Periodic Reporting for period 4 - DUST-IN-THE-WIND (Dust in the wind — a new paradigm for inflow and outflow structures around supermassive black holes)
Periodo di rendicontazione: 2020-11-01 al 2021-09-30
To explain the new observations, I proposed a revision to the AGN unification scheme that involves a dusty wind driven by radiation pressure. Depending on their masses, velocities, and frequency, such dusty winds might play a major role in self-regulating AGN activity and, thus, impact the interplay between host and black hole evolution. However, as of now we do not know if these winds are ubiquitous in AGN and how they would work physically. Upon completion of the research program, I wanted to
• characterise the pc-scale mass distribution, its kinematics, and the connection to the accretion state of the AGN,
• have a physical explanation of the dusty wind features and constrain their impact on the AGN environment, and
• have established dust parallax distances to several nearby AGN, as a multi-disciplinary application of the constraints on the dust distribution.
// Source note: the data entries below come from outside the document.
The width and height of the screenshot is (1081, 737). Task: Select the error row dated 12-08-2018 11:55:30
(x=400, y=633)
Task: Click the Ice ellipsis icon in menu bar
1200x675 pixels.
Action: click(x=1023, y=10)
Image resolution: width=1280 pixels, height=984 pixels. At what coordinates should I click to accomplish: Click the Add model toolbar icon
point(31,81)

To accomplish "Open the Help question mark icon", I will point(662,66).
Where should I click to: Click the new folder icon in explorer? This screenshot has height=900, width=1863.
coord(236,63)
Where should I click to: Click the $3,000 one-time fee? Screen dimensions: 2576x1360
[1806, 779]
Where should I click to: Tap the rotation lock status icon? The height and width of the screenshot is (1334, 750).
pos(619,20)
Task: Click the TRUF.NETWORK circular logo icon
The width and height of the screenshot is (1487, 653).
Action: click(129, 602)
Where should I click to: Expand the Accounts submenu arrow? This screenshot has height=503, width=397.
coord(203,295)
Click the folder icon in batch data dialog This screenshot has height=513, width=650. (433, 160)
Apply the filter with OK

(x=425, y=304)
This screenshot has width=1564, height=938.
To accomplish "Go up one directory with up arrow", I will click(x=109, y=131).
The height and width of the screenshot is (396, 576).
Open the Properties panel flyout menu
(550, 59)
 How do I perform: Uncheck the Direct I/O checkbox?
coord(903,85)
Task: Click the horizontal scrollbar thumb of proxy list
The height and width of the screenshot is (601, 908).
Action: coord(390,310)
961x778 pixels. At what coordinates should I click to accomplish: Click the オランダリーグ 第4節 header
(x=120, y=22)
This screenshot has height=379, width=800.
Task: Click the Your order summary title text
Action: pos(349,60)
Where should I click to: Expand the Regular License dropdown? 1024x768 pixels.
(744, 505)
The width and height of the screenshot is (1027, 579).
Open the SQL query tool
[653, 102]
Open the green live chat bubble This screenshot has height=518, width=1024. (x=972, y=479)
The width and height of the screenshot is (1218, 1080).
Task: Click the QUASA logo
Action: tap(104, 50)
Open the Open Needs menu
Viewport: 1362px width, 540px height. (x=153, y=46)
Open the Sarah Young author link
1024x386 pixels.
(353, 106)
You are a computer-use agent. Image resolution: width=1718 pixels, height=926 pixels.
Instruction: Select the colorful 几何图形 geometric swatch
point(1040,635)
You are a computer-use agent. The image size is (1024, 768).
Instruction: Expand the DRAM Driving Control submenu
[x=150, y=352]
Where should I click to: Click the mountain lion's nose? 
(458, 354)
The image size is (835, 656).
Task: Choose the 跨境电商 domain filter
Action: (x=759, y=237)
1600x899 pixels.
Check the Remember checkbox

(2) The physics of dusty wind features: To achieve this objective, advancements on the physical and radiative transfer modelling needed to be made. As part of the project, I revised my existing radiative transfer model of AGN to represent the configuration of a disk and polar wind. The model has been independently tested and been found to be overall the best to represent the infrared emission of AGN, especially in the mid- to high-luminosity regime where dusty winds are probably most common. The second, main part of this objective was building a new 3D radiation hydrodynamics code to simulate the parsec scale AGN environment and wind launching mechanisms. This required a huge effort, but resulted in a model that covers the widest dynamical range in all relevant parameters compared to other models and provides the resolution to resolve the wind launching mechanisms. We were able to show that dusty winds are a natural consequence of AGN and even if the AGN radiation pushes radially, will eventually result in polar extended infrared emission. We were also able to identify a mechanism that makes the winds and part of the accretion flow clumpy. Finally, I combined the bits of individual physics we learned from observations and simulations and proposed a full physical framework to explain observed phenomena, including predictions for the mass loss in dusty (molecular) winds due to radiation pressure on the dust.
(3) Dust parallax distances to AGN: This was the most challenging objective on the technical side. The original idea was to use an existing interferometric instrument at the VLTI (AMBER) and an established optical+infrared camera (SMARTS-ANDICAM). As AMBER suffered a calibration issue in the low-flux regime that could not be resolved, I used the new GRAVITY instrument instead with the team established for (1). Second, the SMARTS-ANDICAM camera broke about half way through the multi-year observing campaign without being replaced. As this inevitable meant that not the entire sample of AGN originally planned for would be covered, I reverted to extend the project from AGN as standard rulers to AGN as standard candles. For that, I established the VEILS public survey at the ESO 4m VISTA telescope. This survey uses the lag-luminosity relationship in AGN to use them in a similar way for cosmology as supernovae. The survey produced massive amounts of data that we are still in the process of analysing, with delays coming from temporary closure of the observatory due to COVID and staff changing jobs. In the end, we were able to use GRAVITY data and existing light curves to calculate direct distances to 5 AGN. However, the science prospects sparked interested beyond our group and is part of the science case for the new GRAVITY+ instrument that is currently being built.